#### [PAGE TEXT]
════════════════

After donating about $400 to the game, after a few hours of play I managed to complete phase one, increasing my stack to $1200. From there, according to plan, I started to play more aggressively, until I was sitting on around $2000 chips. However, despite my success, there were a couple of problems. First, I was somewhat unfocused. While I did make some pretty intuitive plays, for the most part I was mentally on autopilot. The session dragged on for several hours, and I failed to maintain my concentration. Second, I was having trouble reading the board. The poker tables at Foxwoods are very large. This is good and bad. The good news is they’re not cramped, but the bad news is that the players in the 3 and 8 seats are situated unusually far from the center of the table. I was in the 8 seat and found myself continually leaning forward or standing up in order to read the board. These two problems foreshadowed the following hand.
My opponent in this hand was a super loose aggressive player, a borderline maniac who was playing about 75% of the hands. He got stacked a few times right after he sat down, but later doubled up and began to accumulate chips from that point forward. We both had around $1700 in front of us when we had a confrontation.
The kid limped in early position. This was nothing new, he had been limping in on almost every hand. I was on the button and I had Ac-7d. Everyone folded to me and I raised to $40. I did this because I knew my hand was stronger than the maniac’s, and because I wanted to get heads up with him. The blinds folded and of course the maniac called.
The flop came Ah-Jh-4s, and the maniac led out for $75. I felt that I was ahead at this point, but I didn’t want to raise because I knew the maniac would reraise if he was holding a draw. I much preferred to call and see what happened on the turn, which is exactly what I did. The turn was the eight of spades, and now the maniac bet $200. I was now a little less sure of where I stood, but still thought my hand was probably good, so I called again. There was over $600 in the pot, a pretty big hand for 2-5 NL. The river was the four of hearts, but it only registered in my mind as a small heart. It completed the possible flush and paired the board. The maniac shrugged and checked. I realized that my hand was probably good and that only a better hand would call a bet, so I checked behind, ending the hand.

════════════════

#### [REQUIRED ACTIONS]
1. Write out the part of the poker story starting at "My opponent in" and ending at "had a confrontation.".
2. In the poker story, how much did the maniac bet on the turn?
3. Carry on the poker story from the point where it stops.

#### [GIVEN DATA]
════════════════

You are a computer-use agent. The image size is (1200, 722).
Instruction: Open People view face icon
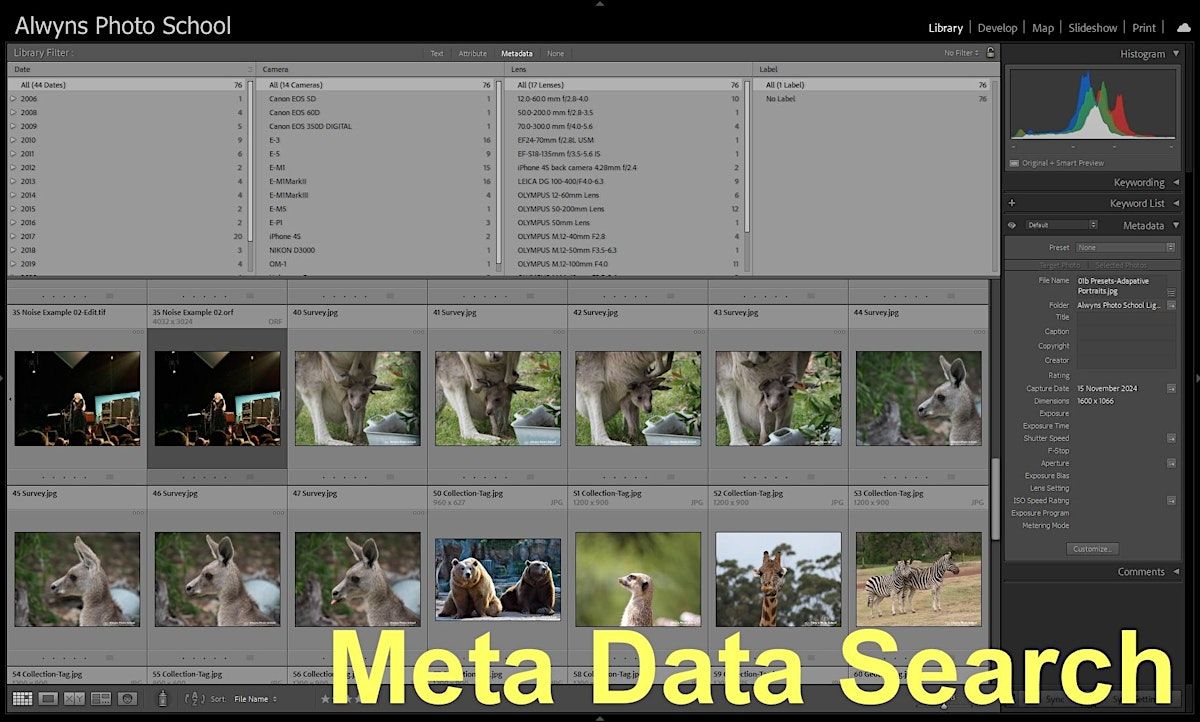tap(127, 698)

════════════════

#### [RESPONSE LIST]
1.
My opponent in this hand was a super loose aggressive player, a borderline maniac who was playing about 75% of the hands. He got stacked a few times right after he sat down, but later doubled up and began to accumulate chips from that point forward. We both had around $1700 in front of us when we had a confrontation.

2. $200.

3.
At this point the maniac said “two pair” and tabled the J-8 of diamonds. I peeled my A-7 off the felt, looked at the hand one last time, shook my head and mucked the cards. The dealer shipped the maniac the pot as he said “what did you have? I wasn’t beating anything.” I said that I had an ace. “If you had an ace, you had the winning hand. You had nothing,” he replied. I retraced the hand in my head. How was an ace any good? Did the board pair on the river? Yes, it did. I had mucked the winning hand. If I had simply turned my cards face up after the river, I’d have over $600 more in front of me. But I didn’t. I mucked the winning hand.
As the next hand was dealt, I felt a heat surging up from inside me. It started in my stomach then it spread to my face and extremities. Then it was in my eyes. Suddenly, I could no longer see straight. Everything was on fire. My brain was seared through; my vision was blurry. I took a very deep breath and ran my right hand through my hair, then down the length of my face. I was not disappointed or sad or frustrated or upset or confused. I was none of those. The emotion I felt was crystal clear: anger. I was fucking livid. And the target of my rage was… me.
As I mentioned earlier, I’m a merciless self-critic. And in the aftermath of the hand I just described, the psychic self-immolation began. There are only a handful of times in recent memory when I’ve been that pissed off. The endless drought, the bubble, tossing away six hundred dollars it all came to a head in a massive internal conflagration. I was on the verge of losing my mind.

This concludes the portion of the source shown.